Texto fornecido:
◇ ◇ ◇
Câncer por contágio sexual

O exemplo mais antigo conhecido é o do câncer que se espalha entre cães durante o ato sexual – não como efeito colateral de uma infecção viral ou bacteriana, mas pelo transporte direto de células cancerígenas. O estado da pesquisa é descrito em uma análise crítica, "O câncer que sobreviveu", publicado no ano passado por Andrea Strakova e Elizabeth P. Murchison, da Universidade de Cambridge.

Acredita-se que a doença, tumor venéreo canino transmissível, tenha surgido há 11 mil anos – como uma única célula em um só cachorro – e tem circulado desde aquela época. Por que isso ocorre com os cães e não, por exemplo, com gatos? Talvez por causa do que os autores chamam modestamente de "vínculo duradouro do coito" entre cachorros – os pelo menos 30 minutos em que macho e fêmea ficam grudados em intercurso, rasgando tecidos genitais e oferecendo uma travessia sossegada para as células cancerígenas.

Geralmente, o câncer evolui em um único organismo ao longo de anos ou décadas, acumulando as mutações que o levam ao poder. Porém, para ter sobrevivido durante milênios, os pesquisadores propuseram que as células caninas com câncer possam ter desenvolvido mecanismos – como os existentes em células saudáveis – para reparar e estabilizar seus genomas malignos.
◇ ◇ ◇
Dados disponíveis:
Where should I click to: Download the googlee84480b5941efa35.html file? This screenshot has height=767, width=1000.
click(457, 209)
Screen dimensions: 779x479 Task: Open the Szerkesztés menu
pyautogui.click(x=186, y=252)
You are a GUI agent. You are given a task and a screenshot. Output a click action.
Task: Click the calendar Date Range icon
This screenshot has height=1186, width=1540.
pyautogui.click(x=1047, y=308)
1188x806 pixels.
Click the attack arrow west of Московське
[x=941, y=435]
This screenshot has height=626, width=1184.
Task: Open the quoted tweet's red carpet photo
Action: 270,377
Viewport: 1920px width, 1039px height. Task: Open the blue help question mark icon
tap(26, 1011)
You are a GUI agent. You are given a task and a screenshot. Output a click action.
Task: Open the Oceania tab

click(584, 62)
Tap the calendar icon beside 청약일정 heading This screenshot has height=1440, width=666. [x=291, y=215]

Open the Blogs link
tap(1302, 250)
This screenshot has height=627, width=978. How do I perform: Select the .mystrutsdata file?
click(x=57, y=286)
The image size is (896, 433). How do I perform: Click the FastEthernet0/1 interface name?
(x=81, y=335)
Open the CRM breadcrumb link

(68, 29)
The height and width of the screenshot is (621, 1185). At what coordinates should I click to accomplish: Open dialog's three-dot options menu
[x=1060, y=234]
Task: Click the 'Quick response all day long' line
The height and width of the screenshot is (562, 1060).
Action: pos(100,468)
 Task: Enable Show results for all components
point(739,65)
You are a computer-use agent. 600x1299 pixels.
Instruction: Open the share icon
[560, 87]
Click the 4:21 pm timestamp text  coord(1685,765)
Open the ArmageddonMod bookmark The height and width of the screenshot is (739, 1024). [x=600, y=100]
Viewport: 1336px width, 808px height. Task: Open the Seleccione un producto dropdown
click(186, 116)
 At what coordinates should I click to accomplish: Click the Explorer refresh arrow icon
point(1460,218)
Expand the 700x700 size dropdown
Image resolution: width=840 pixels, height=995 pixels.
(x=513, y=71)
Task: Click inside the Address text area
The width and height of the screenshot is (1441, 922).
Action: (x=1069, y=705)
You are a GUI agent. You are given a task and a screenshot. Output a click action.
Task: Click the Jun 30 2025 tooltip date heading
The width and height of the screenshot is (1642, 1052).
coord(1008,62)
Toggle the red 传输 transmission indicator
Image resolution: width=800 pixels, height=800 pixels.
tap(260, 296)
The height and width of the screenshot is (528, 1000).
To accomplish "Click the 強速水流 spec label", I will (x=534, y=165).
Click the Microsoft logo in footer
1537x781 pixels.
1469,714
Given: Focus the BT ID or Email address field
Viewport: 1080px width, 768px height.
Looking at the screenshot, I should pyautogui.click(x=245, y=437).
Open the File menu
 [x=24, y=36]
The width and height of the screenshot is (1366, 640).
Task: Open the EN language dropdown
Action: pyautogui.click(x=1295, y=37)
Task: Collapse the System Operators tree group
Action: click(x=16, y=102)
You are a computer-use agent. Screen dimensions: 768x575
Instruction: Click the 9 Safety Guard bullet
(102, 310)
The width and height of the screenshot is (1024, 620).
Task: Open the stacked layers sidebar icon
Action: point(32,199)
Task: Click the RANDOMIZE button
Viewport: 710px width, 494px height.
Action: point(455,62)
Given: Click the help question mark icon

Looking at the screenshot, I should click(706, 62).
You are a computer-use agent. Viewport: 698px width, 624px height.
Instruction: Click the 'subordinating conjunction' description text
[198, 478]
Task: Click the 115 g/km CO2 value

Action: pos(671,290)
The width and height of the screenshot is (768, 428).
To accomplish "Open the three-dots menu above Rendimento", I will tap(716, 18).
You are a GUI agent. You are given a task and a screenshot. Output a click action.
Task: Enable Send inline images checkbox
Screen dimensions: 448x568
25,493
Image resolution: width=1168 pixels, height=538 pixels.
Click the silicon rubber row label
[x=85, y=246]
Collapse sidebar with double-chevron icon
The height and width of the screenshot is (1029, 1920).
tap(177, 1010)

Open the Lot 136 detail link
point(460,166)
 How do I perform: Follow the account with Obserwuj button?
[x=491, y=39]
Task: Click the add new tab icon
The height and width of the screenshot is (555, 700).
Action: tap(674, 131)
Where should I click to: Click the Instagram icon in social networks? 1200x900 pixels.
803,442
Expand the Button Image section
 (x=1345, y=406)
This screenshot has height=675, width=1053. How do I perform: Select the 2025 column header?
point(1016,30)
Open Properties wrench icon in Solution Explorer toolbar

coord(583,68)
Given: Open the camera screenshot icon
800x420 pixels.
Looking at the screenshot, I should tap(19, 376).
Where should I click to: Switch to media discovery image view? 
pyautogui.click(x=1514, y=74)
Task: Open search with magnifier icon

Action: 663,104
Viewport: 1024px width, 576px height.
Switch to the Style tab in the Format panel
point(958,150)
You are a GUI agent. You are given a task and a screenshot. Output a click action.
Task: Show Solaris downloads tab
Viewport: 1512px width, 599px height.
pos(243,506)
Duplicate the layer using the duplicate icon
◇ ◇ ◇
Perguntas a responder:
1: No texto sobre o câncer transmitido entre cães, há quanto tempo se acredita que o tumor venéreo canino transmissível tenha surgido?
2: Liste todos os nomes próprios de pessoas e de instituições citados no texto sobre o câncer transmitido entre cães.
3: Dê continuidade ao texto sobre o câncer transmitido entre cães a partir da última frase apresentada.

Respostas dadas:
1: Há 11 mil anos.

2: Andrea Strakova; Elizabeth P. Murchison; Universidade de Cambridge.

3:
Inicialmente, as células cancerígenas geralmente florescem desabilitando o reparo do DNA e desencadeando um frenesi de mutação. Durante esse processo, as antigas células caninas podem ter reinventado o processo para ampliar sua longevidade. Também se especula que esse câncer pode ter aprendido a modificar o comportamento sexual canino de forma a promover a disseminação e a sobrevivência da enfermidade.

Doença passa durante briga

O segundo tipo de câncer contagioso foi descoberto em meados da década de 90 em diabos-da-tasmânia, que espalham células malignas enquanto brigam. Embora possa ser difícil ter solidariedade pelo bicho, o tumor ameaça extinguir a espécie.

Com tão poucos exemplos, o câncer transmissível tem sido facilmente descartado como uma aberração. Porém, em dezembro, cientistas das universidades da Tasmânia e de Cambridge informaram em "Proceedings of the National Academy of Sciences" que os diabos estão transmitindo outra espécie de câncer – geneticamente diferente do primeiro.

Já é bastante estranho que um câncer do gênero tenha surgido na espécie. Quais são as chances de que existam dois?

Uma teoria é a de que os animais são extraordinariamente vulneráveis. Levados tão perto da extinção – pela mudança climática, talvez, ou predadores humanos – a espécie não tem diversidade genética. As células de outro diabo injetadas por meio de um ferimento profundo parecem tão familiares que são ignoradas pelo sistema imunológico de quem as recebeu. Se algumas das células carregarem as mutações do câncer facial, elas podem prosperar e virar um tumor novo.

Contudo os cientistas também propuseram uma explicação mais perturbadora: que o surgimento do câncer contagioso pode não ser tão raro. "A possibilidade pede mais investigação do risco de tais doenças surgirem em humanos."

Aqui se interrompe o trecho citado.